Hayat

593 54 79
                                    

"Bu ellerinle dokundun ona!"

Parmaklarının kırıldığı, bir kaç çatırtıyla anlaşılıyordu. Yüzünden hiç silinmeyen gülüşü benim öfkemi diri tutuyordu.

"Ona neler yaptığımı bilsen ölürsün."

Pişkince söyledikleri, yüzündeki ifadeyle beraber yüzüne inen bir kaç yumruğuma sebep oldu yeniden.

Ruhum daralıyordu.

"Acıttın mı lan canımı!"

Küçük bir kahkaha attı, yüzündeki kana, kırılan parmaklarına, bacağındaki kurşun yarasına rağmen.

"Belki biraz."

Yakasını bırakıp ayağa kalktım. Naza gitmeliydim. Onu görmem sakinleşmem gerekiyordu. Onu görmeliydim. Benim ona, onun bana ihtiyacı vardı.

"Ama bence o da zevk aldı. Mutlu çığlıklarına ev sahipliği yaptı yatağım."

Bu cümlenin sonrası yok.

Gözümü kaplayan koca bir karanlıktı hatırladığım. Bir de ne ara belimden çıkarıp çektiğimi bilmediğim silahımın tetiğine basan parmağım.

--

"Nerede?"

Leya oturduğu yerden başını kaldırıp yandaki odayı işaret etti.

"Durumu iyi. Sadece düzgün beslenmemiş olduğu için vücut direnci düşmüş."

Aklımda bir çok soru vardı. Ama tek umursadığım Nazın iyi olup olmamasıydı.

"Çağan."

Ülkü titreyen ellerime kanlı ellerime bakarken bana seslendiğinde, Leyanın da bakışları ellerimi buldu.

"Çağan, ellerini yıkayalım."

Yağız koluma girip beni koridorun diğer ucuna yönlendirdiğinde ona eşlik ettim. Lavaboya girip ellerimi yıkadıktan sonra aynadaki gözlerime baktım. Hala öfkesi diri gözlerime. Sonra Yağızın yansımasıyla göz göze geldik. Yüzümde bir duygu kırıntısı arıyordu emindim.

"Pişman olmazdım Yağız. O adamı Mete önümden çekip almamış olsaydı ve onu öldürseydim pişman olmazdım."

Kolları bir anda beni sıkı sıkıya sardığında, tüm gücümün tükenmiş olduğunu hissettim.

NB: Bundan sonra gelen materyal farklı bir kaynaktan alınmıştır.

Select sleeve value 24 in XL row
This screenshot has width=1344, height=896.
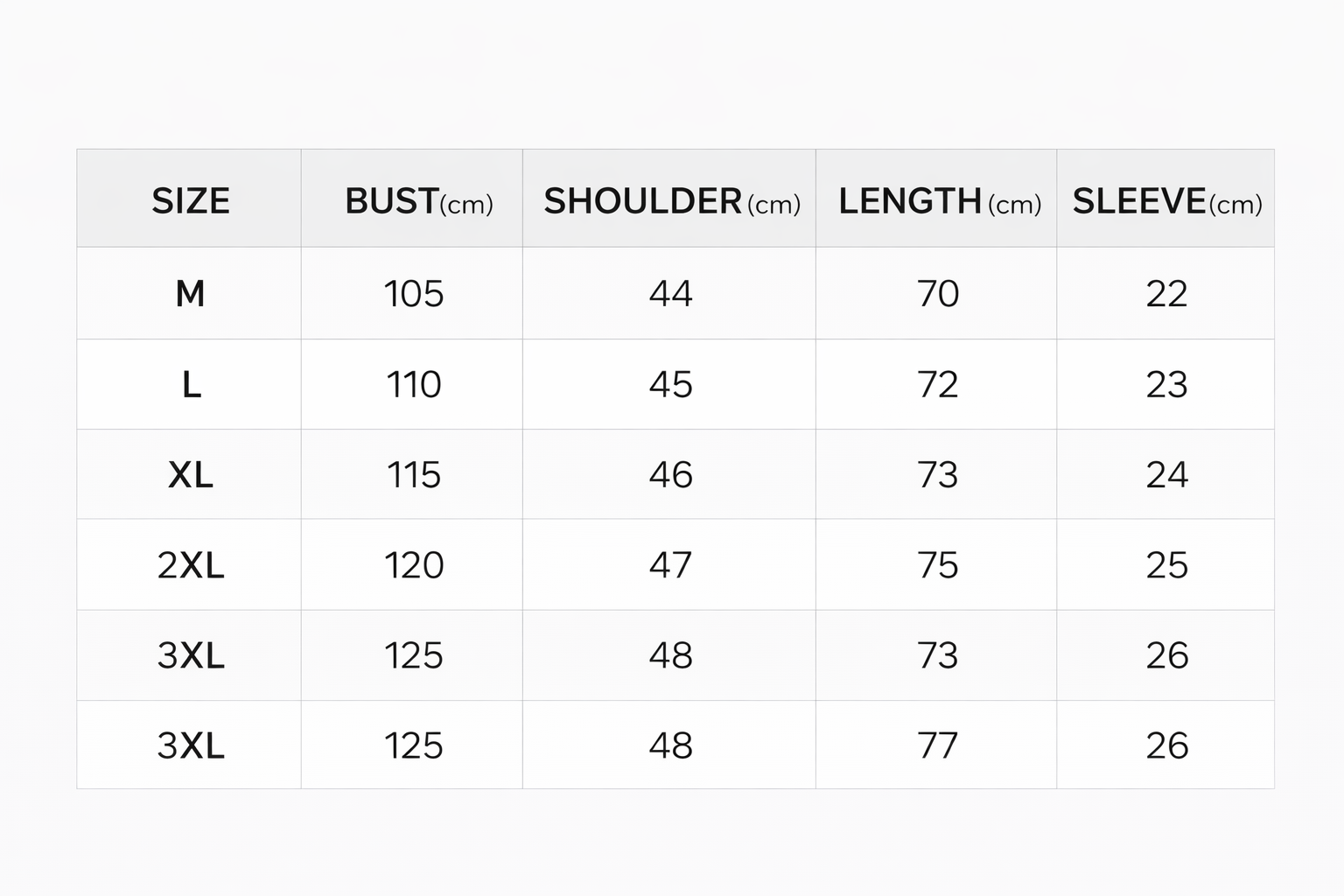1167,475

Ruhum bedenimden çekilmişti. Ellerim onu sarmak istedi ama yapamadım.

"Ben onu incitmekten deliler gibi korkarken Yağız.."

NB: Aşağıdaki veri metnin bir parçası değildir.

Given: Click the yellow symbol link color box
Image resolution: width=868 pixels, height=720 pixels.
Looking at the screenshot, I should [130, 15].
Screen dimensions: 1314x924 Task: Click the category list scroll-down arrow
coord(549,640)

Yutkundum ama yutamadım düğümleri.

"Canının acısı gözlerinden okunuyordu Yağız. Öleceğim acımdan."

Kapı açıldığında Yağızdan ayrılıp, gelen Meteye baktım.

"Tuana seni sayıklıyor. Uyanmış."

Elimle yüzümü sıvazlayıp, kendimi toparlamak için bir çaba sarfettim. Kapıdan çıkarken Mete omzum vurduğunda dikleştim yerimde.

"Sonra ifade için merkeze gideceğiz."

Başımı salladım usulca. Bileklerime prangalar bağlasalar, şu an zindana hapsolmuş ruhumun yanında hiçbir acı veremezdi bana.

Kapıya geldiğimde açmadan durdum. Elim kapının kulpundayken bir kaç damla yaş ayaklarımın dibine düştü gözlerimden. Omuzumda bir el hissettim ama bakamadım.

Kapıyı açıp içeri girdim. Yatağında uzanmış yatarken, doğrulmaya çalıştı. Yürümeye bile gücüm yokken, canı acıyacak diye ona koştum. Bileklerindeki morluklara bakmamak için gözlerimi yumarken, arkasındaki yastığı düzeltip serumun bağlı olduğu damaryolunu nazikçe düzelttim.

"B-bakmayacak mısın?"

Gözlerimi açtım titrek sesiyle ama bakışlarım ellerindeydi. Morluklar içimi yakarken, boğazıma kaçıncı düğümün dizildiğini saymadım.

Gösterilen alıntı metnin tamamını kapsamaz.